— Start —

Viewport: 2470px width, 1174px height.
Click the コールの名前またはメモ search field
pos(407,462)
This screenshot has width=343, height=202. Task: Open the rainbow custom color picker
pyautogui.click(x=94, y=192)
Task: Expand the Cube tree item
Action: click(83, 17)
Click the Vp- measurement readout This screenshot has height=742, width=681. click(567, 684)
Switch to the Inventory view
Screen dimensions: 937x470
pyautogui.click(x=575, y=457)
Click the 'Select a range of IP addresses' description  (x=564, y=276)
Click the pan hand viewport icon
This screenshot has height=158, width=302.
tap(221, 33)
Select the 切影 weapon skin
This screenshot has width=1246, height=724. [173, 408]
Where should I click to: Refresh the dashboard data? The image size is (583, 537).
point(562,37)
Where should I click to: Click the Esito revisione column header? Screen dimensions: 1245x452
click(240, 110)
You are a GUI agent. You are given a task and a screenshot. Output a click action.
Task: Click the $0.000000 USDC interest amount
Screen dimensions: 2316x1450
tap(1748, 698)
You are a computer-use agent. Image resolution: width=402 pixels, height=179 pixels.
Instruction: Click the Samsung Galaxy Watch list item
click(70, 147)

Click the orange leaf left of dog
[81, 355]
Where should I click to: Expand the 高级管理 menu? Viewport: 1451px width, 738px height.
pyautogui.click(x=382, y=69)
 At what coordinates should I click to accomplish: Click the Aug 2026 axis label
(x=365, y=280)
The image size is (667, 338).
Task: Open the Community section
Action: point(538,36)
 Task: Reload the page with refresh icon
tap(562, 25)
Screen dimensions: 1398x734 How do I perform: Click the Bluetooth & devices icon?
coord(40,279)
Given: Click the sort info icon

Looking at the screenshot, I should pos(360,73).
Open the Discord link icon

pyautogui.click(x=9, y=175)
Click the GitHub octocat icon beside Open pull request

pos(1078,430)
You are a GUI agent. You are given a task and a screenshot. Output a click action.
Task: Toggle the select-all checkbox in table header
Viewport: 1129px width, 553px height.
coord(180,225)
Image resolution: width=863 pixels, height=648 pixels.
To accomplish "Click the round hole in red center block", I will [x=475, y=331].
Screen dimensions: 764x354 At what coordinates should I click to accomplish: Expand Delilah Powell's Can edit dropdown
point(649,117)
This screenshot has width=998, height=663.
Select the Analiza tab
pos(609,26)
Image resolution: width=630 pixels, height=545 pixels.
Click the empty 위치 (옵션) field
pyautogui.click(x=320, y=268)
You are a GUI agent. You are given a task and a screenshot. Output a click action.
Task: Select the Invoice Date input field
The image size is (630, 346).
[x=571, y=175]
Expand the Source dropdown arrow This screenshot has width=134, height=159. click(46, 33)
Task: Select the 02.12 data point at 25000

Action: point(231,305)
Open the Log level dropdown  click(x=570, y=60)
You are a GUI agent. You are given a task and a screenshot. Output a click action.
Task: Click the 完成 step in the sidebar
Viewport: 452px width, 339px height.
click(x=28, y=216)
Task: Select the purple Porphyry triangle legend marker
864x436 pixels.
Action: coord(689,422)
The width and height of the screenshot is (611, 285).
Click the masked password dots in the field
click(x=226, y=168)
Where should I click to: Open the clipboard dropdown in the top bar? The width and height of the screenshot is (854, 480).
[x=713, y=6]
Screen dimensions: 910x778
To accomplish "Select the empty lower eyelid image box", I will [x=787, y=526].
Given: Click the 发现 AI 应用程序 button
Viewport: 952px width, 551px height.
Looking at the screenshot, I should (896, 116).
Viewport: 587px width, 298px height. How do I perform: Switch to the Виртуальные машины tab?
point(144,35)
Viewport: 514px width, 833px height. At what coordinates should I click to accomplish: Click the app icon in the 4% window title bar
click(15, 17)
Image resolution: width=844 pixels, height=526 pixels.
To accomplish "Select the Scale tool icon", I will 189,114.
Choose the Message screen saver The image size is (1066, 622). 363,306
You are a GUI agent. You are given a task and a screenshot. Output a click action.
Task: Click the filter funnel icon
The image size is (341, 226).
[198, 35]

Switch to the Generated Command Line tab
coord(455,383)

— End —

- Task directions
Convert the rows above, from the first one through the one containing "click(240, 110)", into a Markdown table with the columns Row and Text. Number each row and leave out any blank ones.

- Completed task
| Row | Text |
|---|---|
| 1 | Viewport: 2470px width, 1174px height. |
| 2 | Click the コールの名前またはメモ search field |
| 3 | pos(407,462) |
| 4 | This screenshot has width=343, height=202. Task: Open the rainbow custom color picker |
| 5 | pyautogui.click(x=94, y=192) |
| 6 | Task: Expand the Cube tree item |
| 7 | Action: click(83, 17) |
| 8 | Click the Vp- measurement readout This screenshot has height=742, width=681. click(567, 684) |
| 9 | Switch to the Inventory view |
| 10 | Screen dimensions: 937x470 |
| 11 | pyautogui.click(x=575, y=457) |
| 12 | Click the 'Select a range of IP addresses' description  (x=564, y=276) |
| 13 | Click the pan hand viewport icon |
| 14 | This screenshot has height=158, width=302. |
| 15 | tap(221, 33) |
| 16 | Select the 切影 weapon skin |
| 17 | This screenshot has width=1246, height=724. [173, 408] |
| 18 | Where should I click to: Refresh the dashboard data? The image size is (583, 537). |
| 19 | point(562,37) |
| 20 | Where should I click to: Click the Esito revisione column header? Screen dimensions: 1245x452 |
| 21 | click(240, 110) |